Even as the playoffs go on, it seems Paul has made up his mind that he’s going to forgo the final year on his deal and opt out of his player option. According to Bleacher Report, Paul “intends to decline” his $44.2 million option and look for a deal. That deal could be worth as much as $100 million over three years.
In essence, Paul is betting on himself. And it will likely pay off in a big way.
After the 2018 season, Paul looked like he was done. He could barely make it through the season for the Houston Rockets and seemed like he had nothing left in the tank. But a trade to the Oklahoma City Thunder rejuvenated his career. Paul led the Thunder to the playoffs in 2020 and nearly pulled off a playoff series victory over his former Rockets team.
The Suns acquired Paul just before the start of this season and he’s looked nearly flawless in leading the young roster to the brink of the Western Conference Finals. In the first three games of this current series against Denver, he’s averaged 21.7 points per game while dishing out 34 assists and committing only three turnovers.
He’s peaking at just the right time. And if he declines his options, he’ll have plenty of suitors. Of course, the Suns would want to keep Paul, especially if he leads them to the NBA Finals or a championship. But a team like the New York Knicks would be a fit, too — Paul’s former agent Leon Rose is now the Knicks’ team president.

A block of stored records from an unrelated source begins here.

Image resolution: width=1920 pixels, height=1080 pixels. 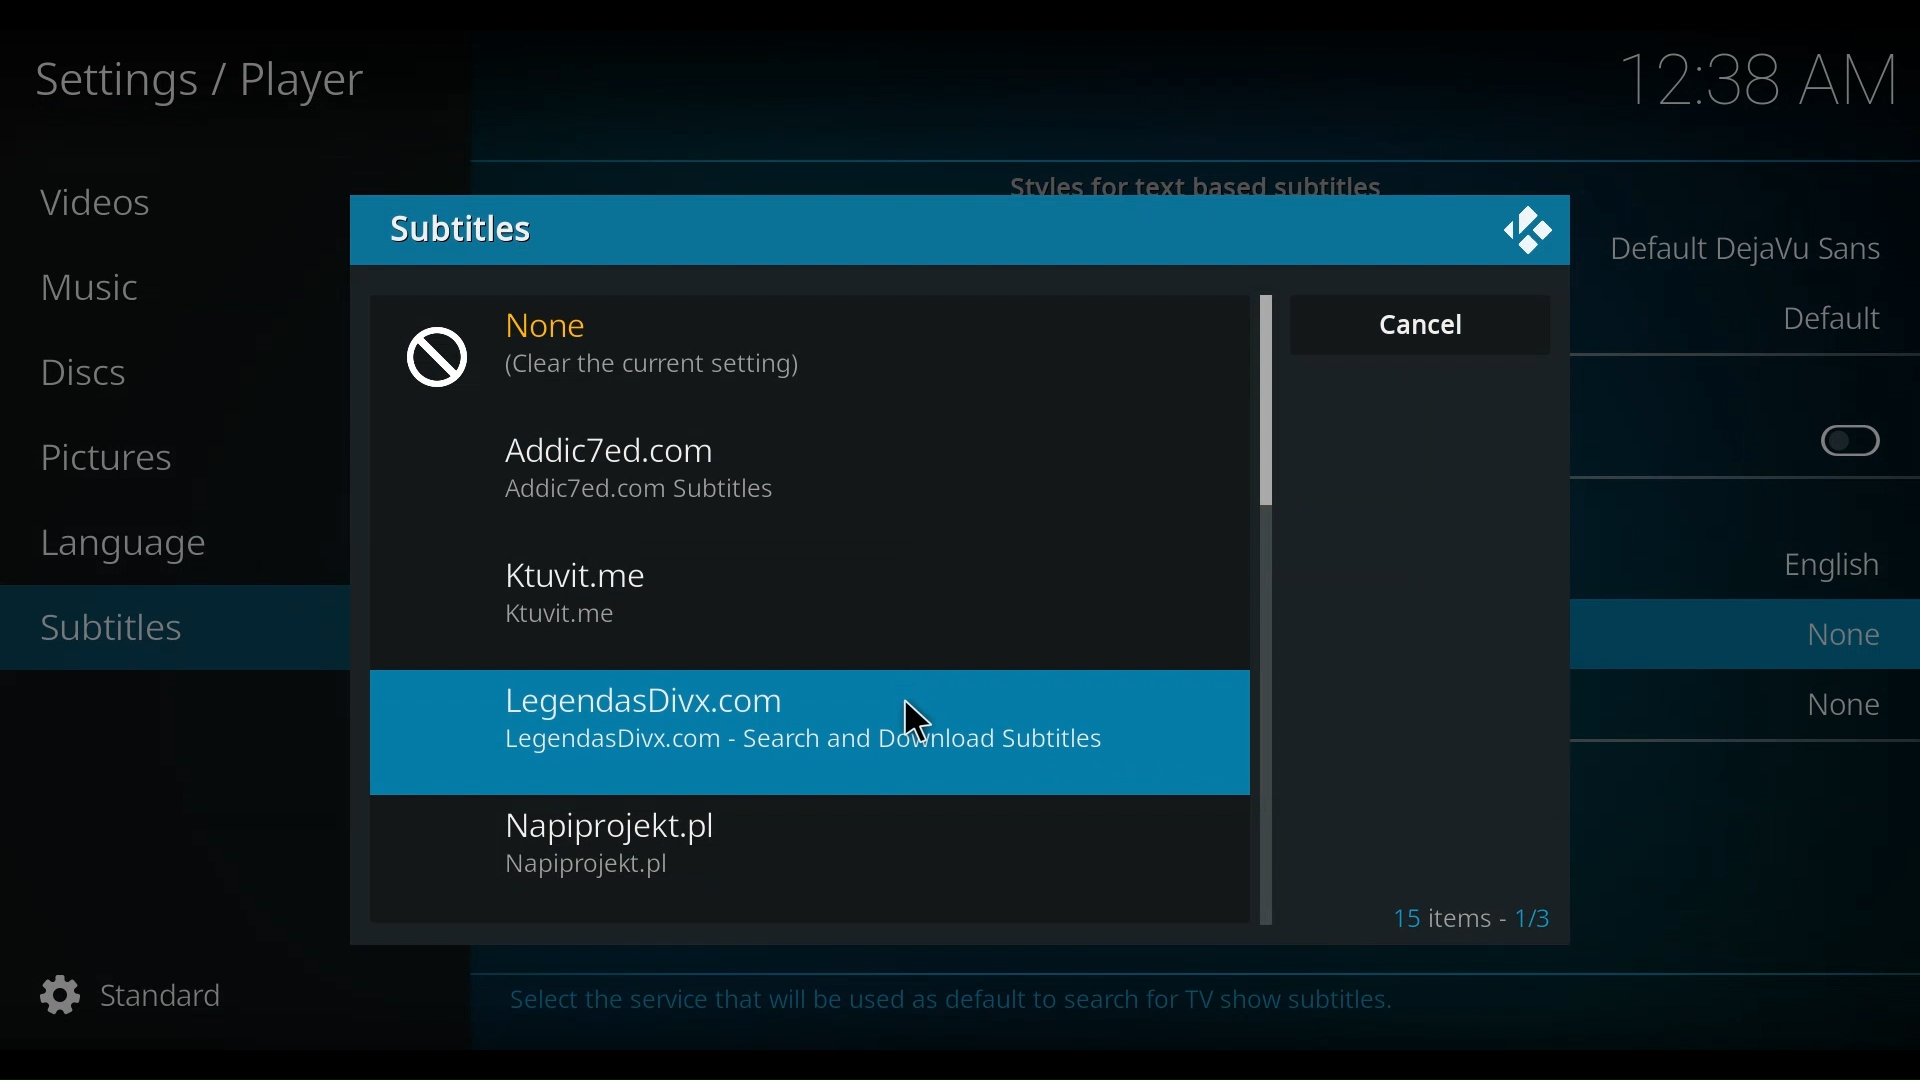 What do you see at coordinates (1846, 703) in the screenshot?
I see `None` at bounding box center [1846, 703].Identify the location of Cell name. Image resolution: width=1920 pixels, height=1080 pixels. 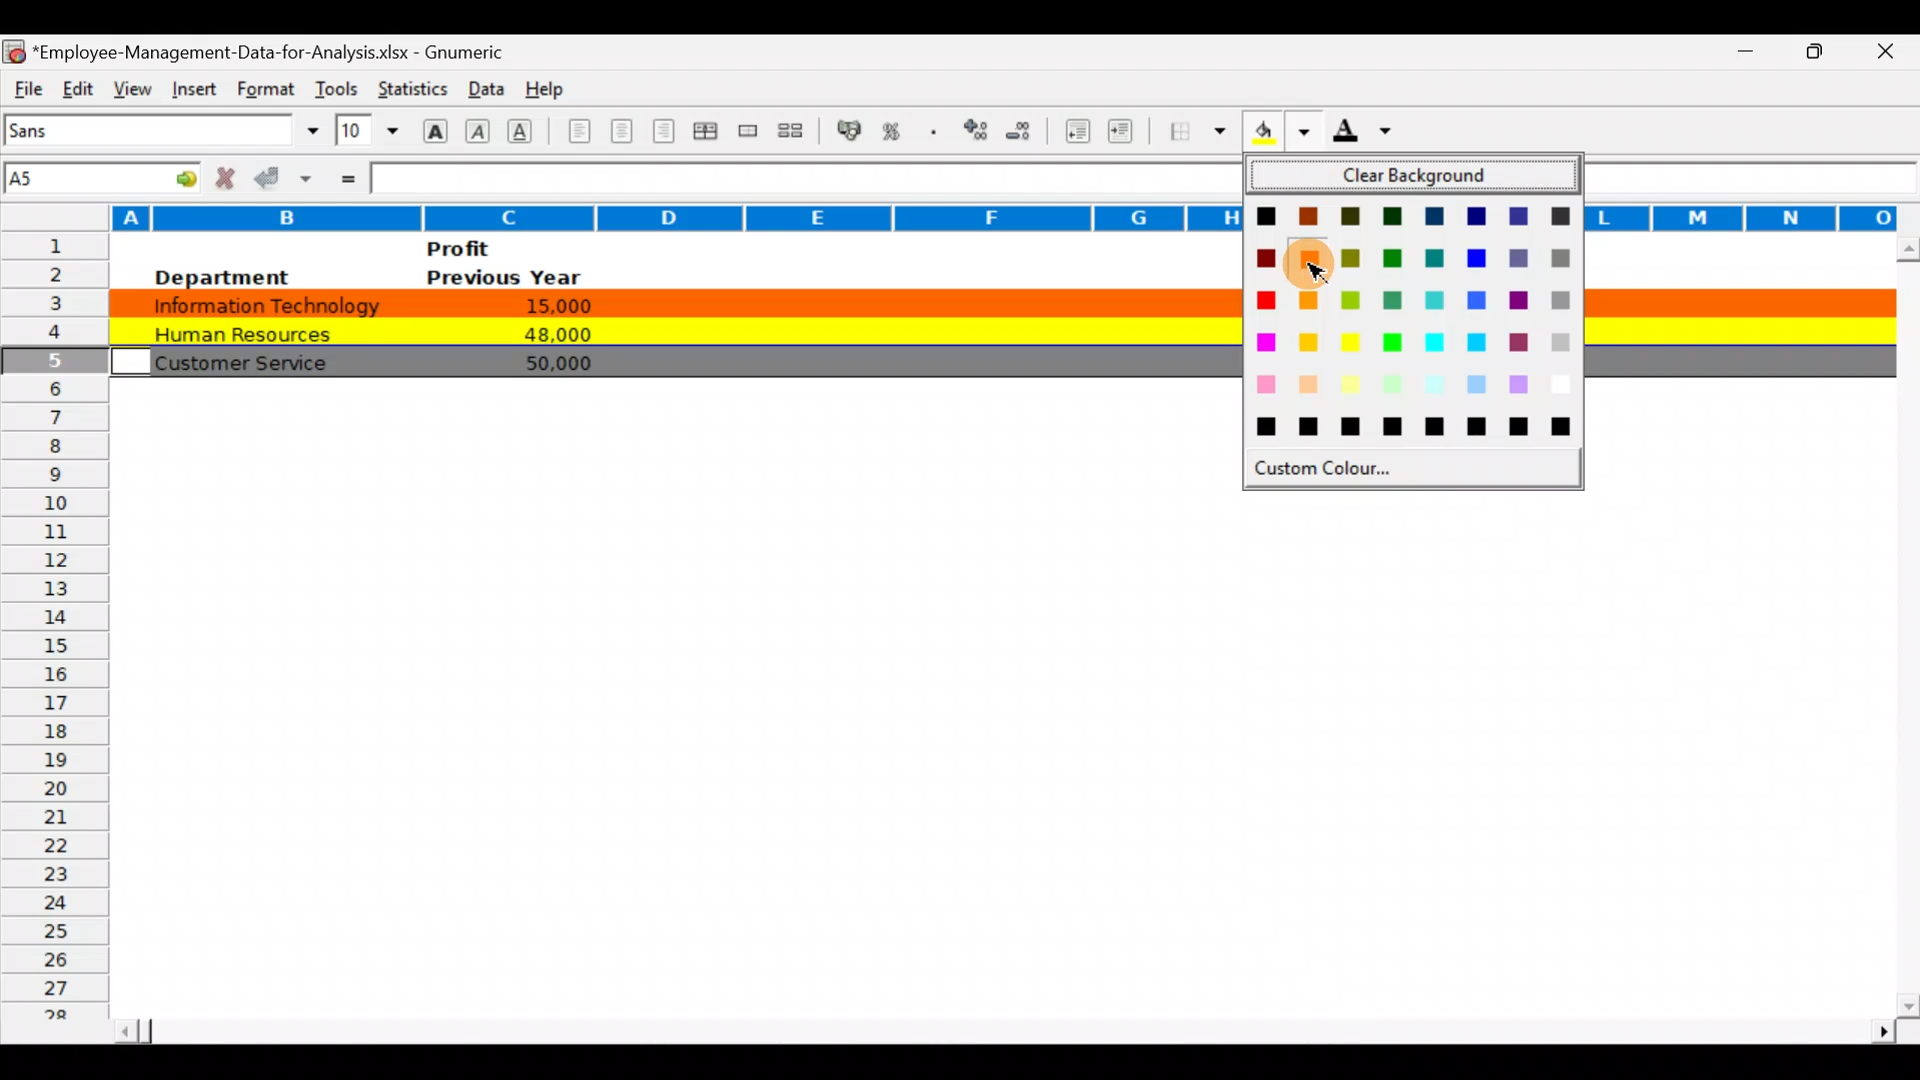
(104, 173).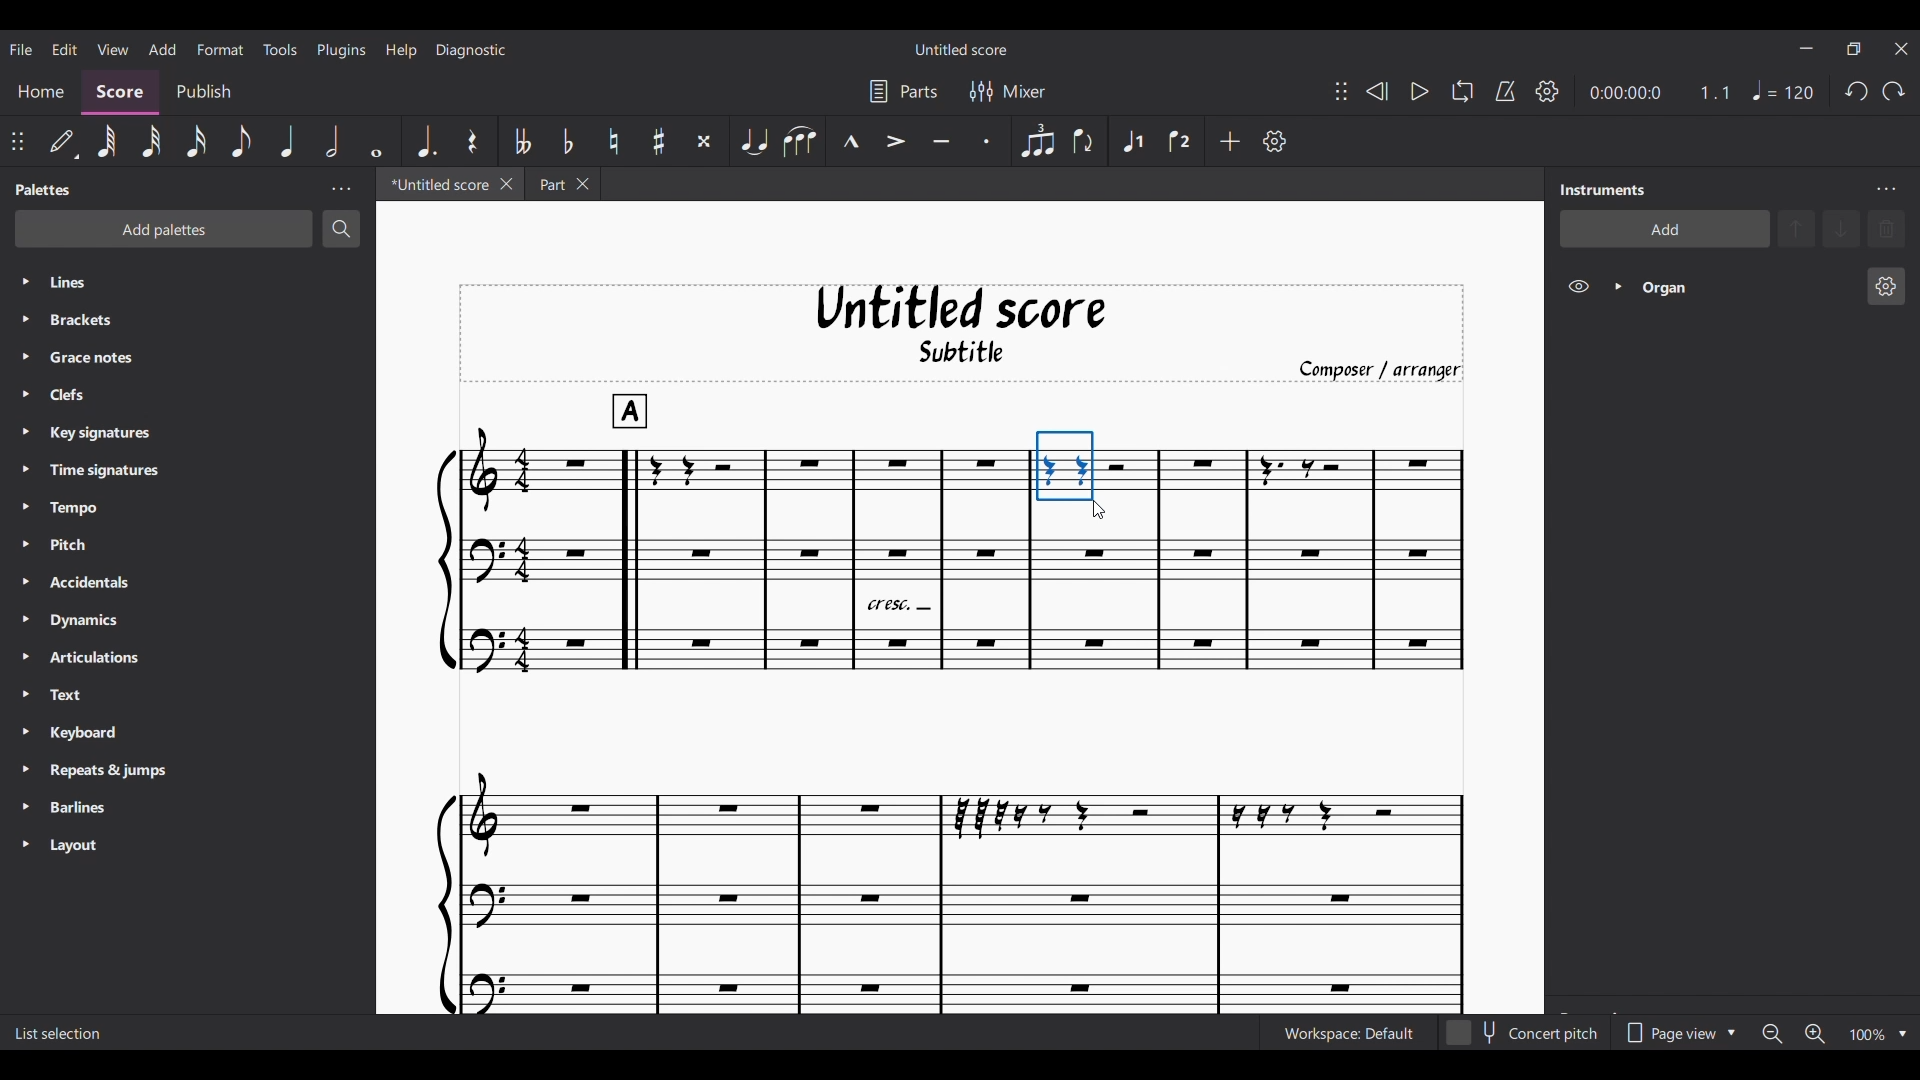  What do you see at coordinates (62, 1033) in the screenshot?
I see `Description of current selection` at bounding box center [62, 1033].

The length of Paul’s postseason run may factor into his next contract, too. If the Suns make the Western Conference Finals but then flame out, Paul’s next contract may not be nearly as valuable. And with his injury history — he’s currently nursing a shoulder injury — and age — he turned 36 last month — Paul may have a deal more in the $60 million range over three years.
Still, he knows it’s likely his last chance for a big contract. It’s a rare day when turning down $44.2 million could be considered a smart move. For Paul, it looks like it’s his best decision.